Google, OpenAI, and Anthropic are in the business of building foundation models and selling API access. Their incentive is to make models more capable, not to spend three years navigating Epic integration certifications and hospital procurement cycles. Google Health has tried the vertical approach twice and retreated twice. The labs will build the engine. They will not build the road.

Health systems are operationally excellent at delivering care and structurally incapable of building software. The average hospital IT department is understaffed, underfunded, and consumed by compliance mandates. The few systems that have tried to build in-house AI capabilities - Mayo, Cleveland Clinic, Mass General Brigham - have produced research publications, not production deployments. Academic medical centers can validate AI. They cannot ship it.

Epic and Oracle Health are incumbents with incumbent incentives. Their business model depends on being the system of record, not on enabling autonomous agents that might eventually replace the workflows their software monetizes. Epic has built a generative AI layer - they call it cognitive computing - but it is designed to augment their existing product, not to serve as an open platform for third-party clinical AI. Incumbents optimize for retention, not disruption.
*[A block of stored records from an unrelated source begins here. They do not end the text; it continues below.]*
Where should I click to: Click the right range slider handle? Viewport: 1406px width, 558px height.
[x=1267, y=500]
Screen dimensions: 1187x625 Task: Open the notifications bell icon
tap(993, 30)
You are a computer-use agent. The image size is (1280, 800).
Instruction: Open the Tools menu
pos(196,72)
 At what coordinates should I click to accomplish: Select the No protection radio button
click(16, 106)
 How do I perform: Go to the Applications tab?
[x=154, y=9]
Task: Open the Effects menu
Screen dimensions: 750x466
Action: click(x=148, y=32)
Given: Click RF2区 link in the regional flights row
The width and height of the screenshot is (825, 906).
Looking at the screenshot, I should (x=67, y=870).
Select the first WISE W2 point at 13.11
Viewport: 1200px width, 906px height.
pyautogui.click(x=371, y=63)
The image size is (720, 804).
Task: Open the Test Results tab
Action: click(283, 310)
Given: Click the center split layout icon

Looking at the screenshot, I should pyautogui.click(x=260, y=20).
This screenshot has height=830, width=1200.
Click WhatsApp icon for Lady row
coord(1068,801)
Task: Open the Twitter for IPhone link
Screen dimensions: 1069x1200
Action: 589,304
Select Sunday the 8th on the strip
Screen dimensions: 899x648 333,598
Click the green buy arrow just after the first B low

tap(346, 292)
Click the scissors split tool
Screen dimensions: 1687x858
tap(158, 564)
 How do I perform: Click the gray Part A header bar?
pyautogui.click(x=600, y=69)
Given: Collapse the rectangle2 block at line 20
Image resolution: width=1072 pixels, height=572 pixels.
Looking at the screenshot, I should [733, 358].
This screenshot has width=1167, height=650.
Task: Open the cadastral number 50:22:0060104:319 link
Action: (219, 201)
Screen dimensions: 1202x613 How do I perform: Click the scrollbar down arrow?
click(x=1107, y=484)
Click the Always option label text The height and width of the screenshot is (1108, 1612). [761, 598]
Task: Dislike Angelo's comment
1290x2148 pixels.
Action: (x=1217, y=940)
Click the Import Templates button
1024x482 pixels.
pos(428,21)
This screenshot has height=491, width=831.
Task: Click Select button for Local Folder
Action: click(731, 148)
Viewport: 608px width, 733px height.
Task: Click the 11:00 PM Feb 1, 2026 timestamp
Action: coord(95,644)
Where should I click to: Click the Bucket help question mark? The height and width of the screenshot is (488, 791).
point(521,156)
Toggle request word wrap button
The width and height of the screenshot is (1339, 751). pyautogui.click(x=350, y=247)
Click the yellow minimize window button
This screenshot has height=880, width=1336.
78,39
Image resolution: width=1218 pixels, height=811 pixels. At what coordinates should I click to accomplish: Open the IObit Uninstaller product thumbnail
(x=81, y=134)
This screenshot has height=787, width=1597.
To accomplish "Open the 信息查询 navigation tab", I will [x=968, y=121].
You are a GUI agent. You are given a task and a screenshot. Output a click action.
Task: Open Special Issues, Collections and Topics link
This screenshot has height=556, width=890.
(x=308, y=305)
The harness has to be purpose-built. It requires a company native to both stacks - AI and clinical - willing to do the unglamorous work: building integrations, writing liability frameworks, engaging regulators, earning trust from hospital administrators one deployment at a time. The deployment layer is the whole product.

That is Superposition. We build the infrastructure that lets models reach patients. The harness. The road. The last mile. Every piece of what we ship - every clinical integration, every compliance engine, every regulatory mapping - is a piece of the deployment layer that has to exist before autonomous medical AI can move from research papers to hospital floors.

The model is ready. The hospitals are not. The distance between those two facts is the industry we are building.